[WHAT THE TASK ASKS]: Could you output every record below exactly, leaving out the pictures?

Start of DATA EXTRACT

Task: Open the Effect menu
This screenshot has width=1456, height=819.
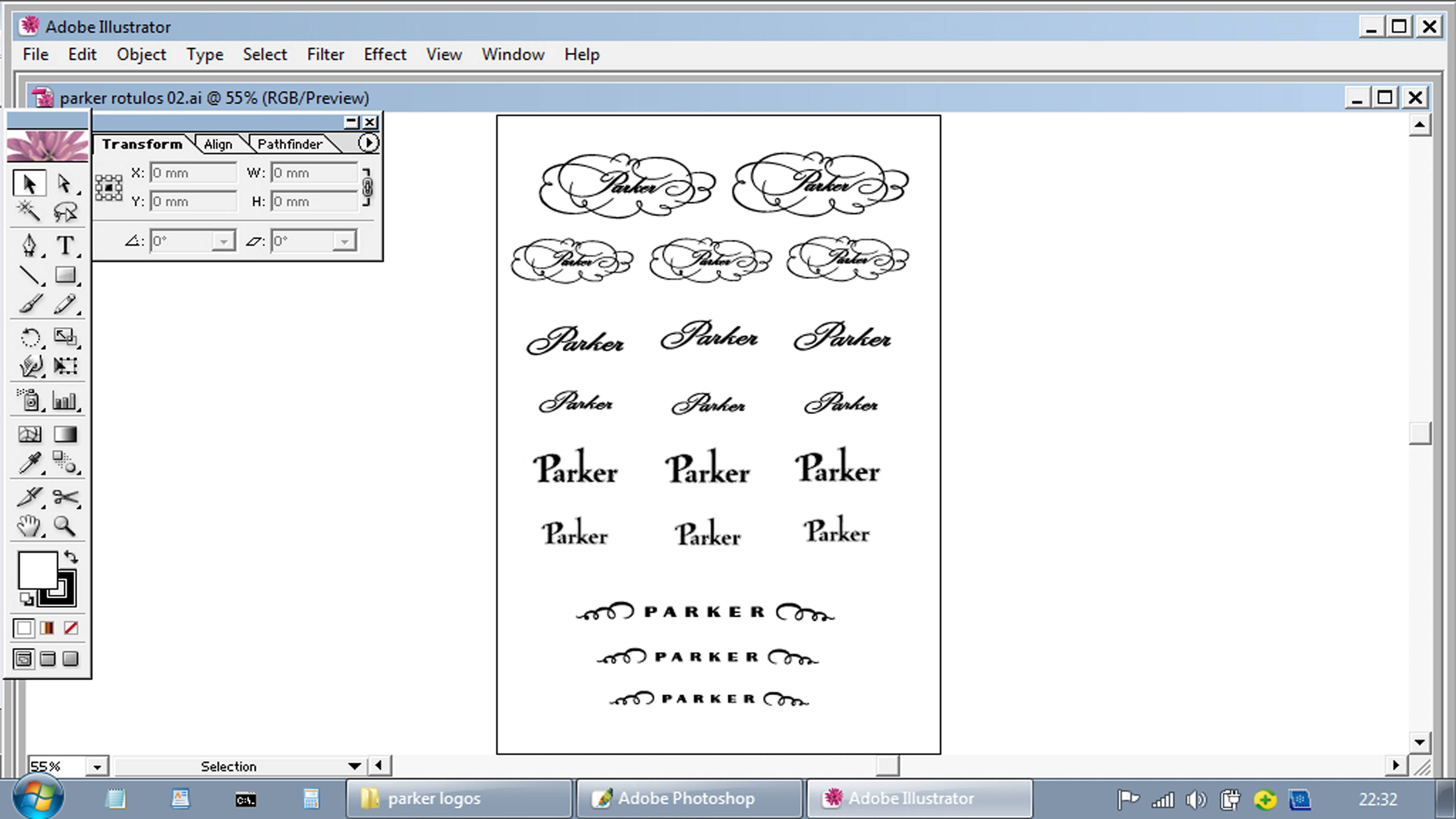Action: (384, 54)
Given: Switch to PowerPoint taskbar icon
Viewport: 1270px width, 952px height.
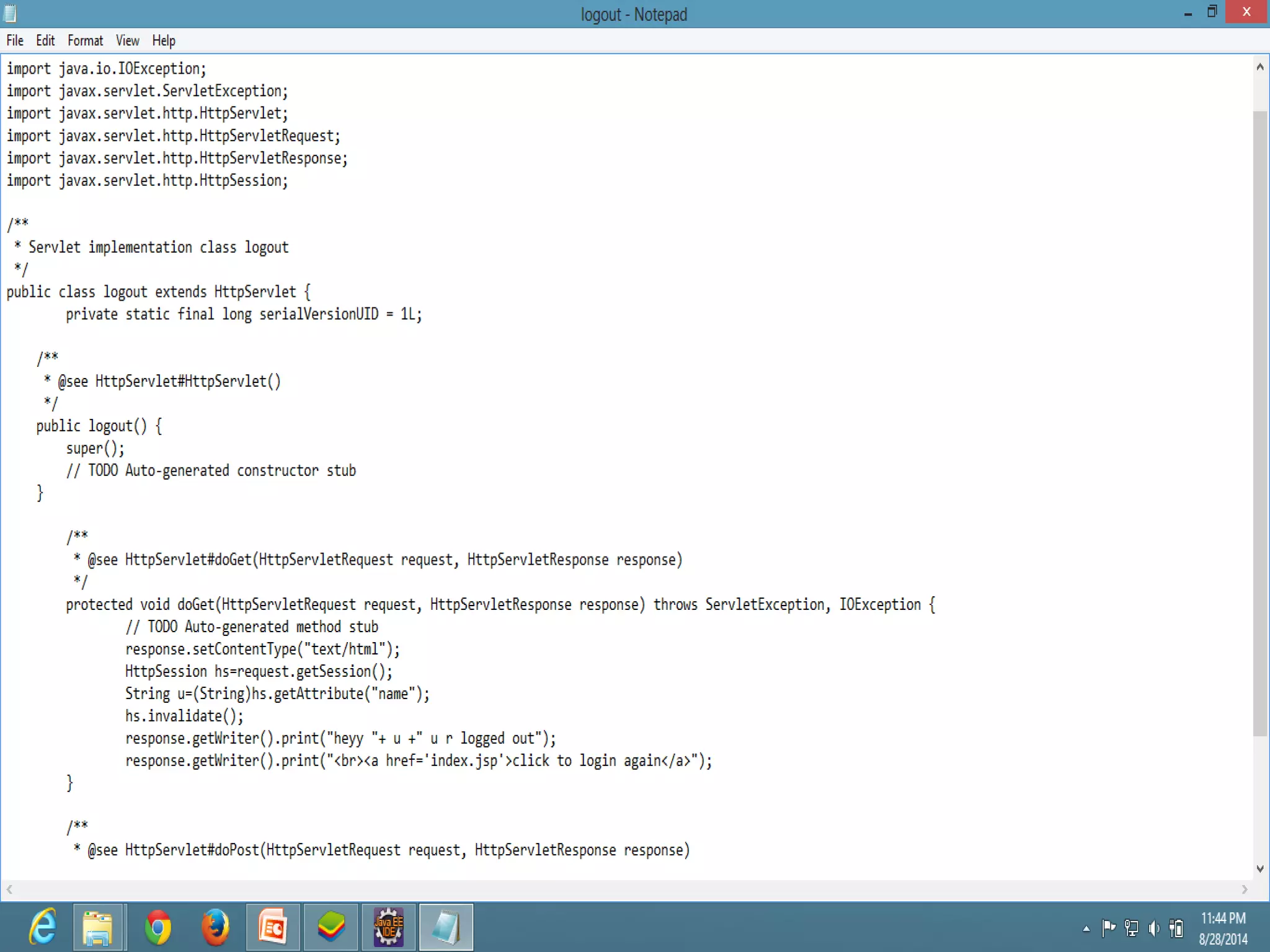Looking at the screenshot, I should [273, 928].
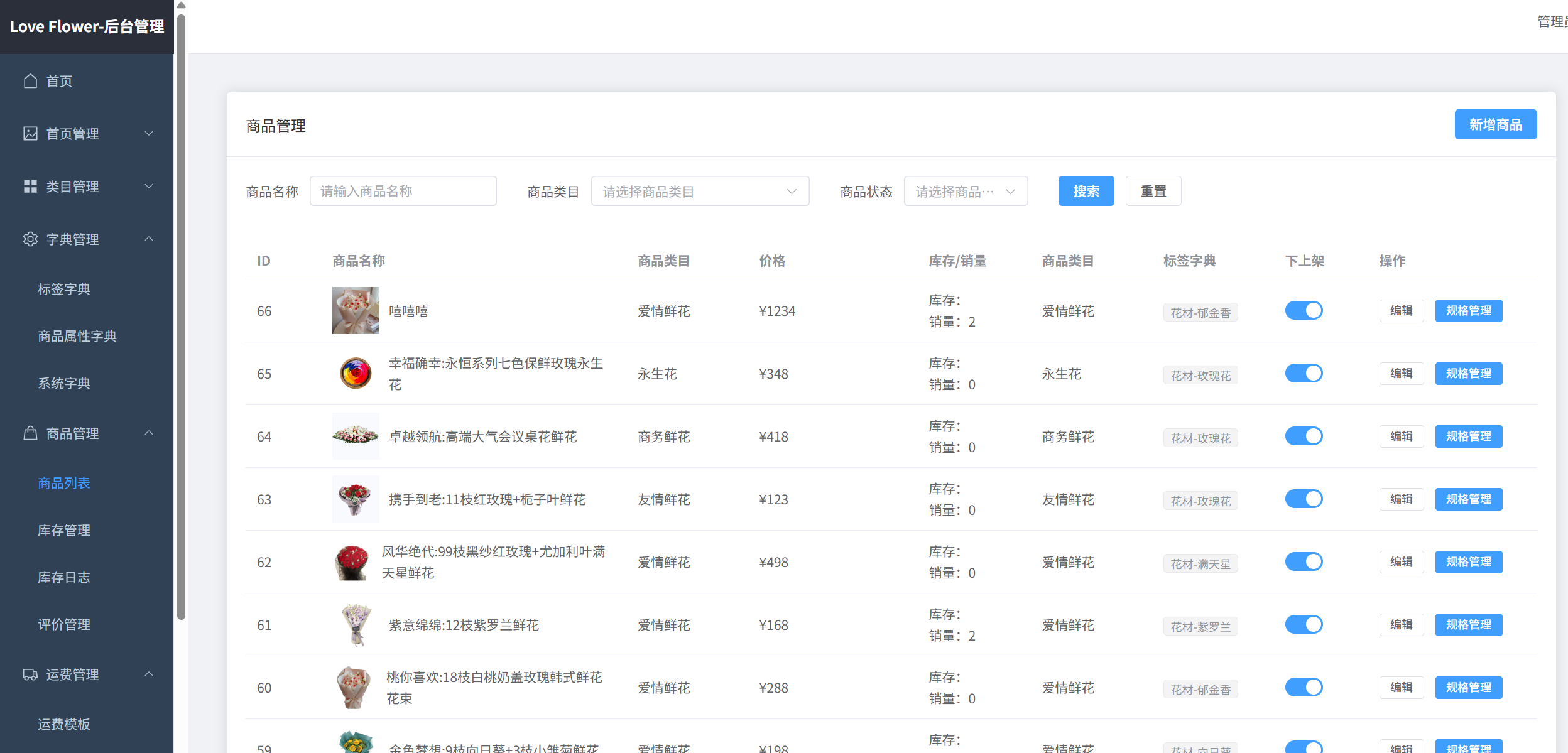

End of DATA EXTRACT

[RESPONSE TO THE EXERCISE]:
Task: Open the Effect menu
This screenshot has width=1456, height=819.
Action: (384, 54)
Given: Switch to PowerPoint taskbar icon
Viewport: 1270px width, 952px height.
Looking at the screenshot, I should [273, 928].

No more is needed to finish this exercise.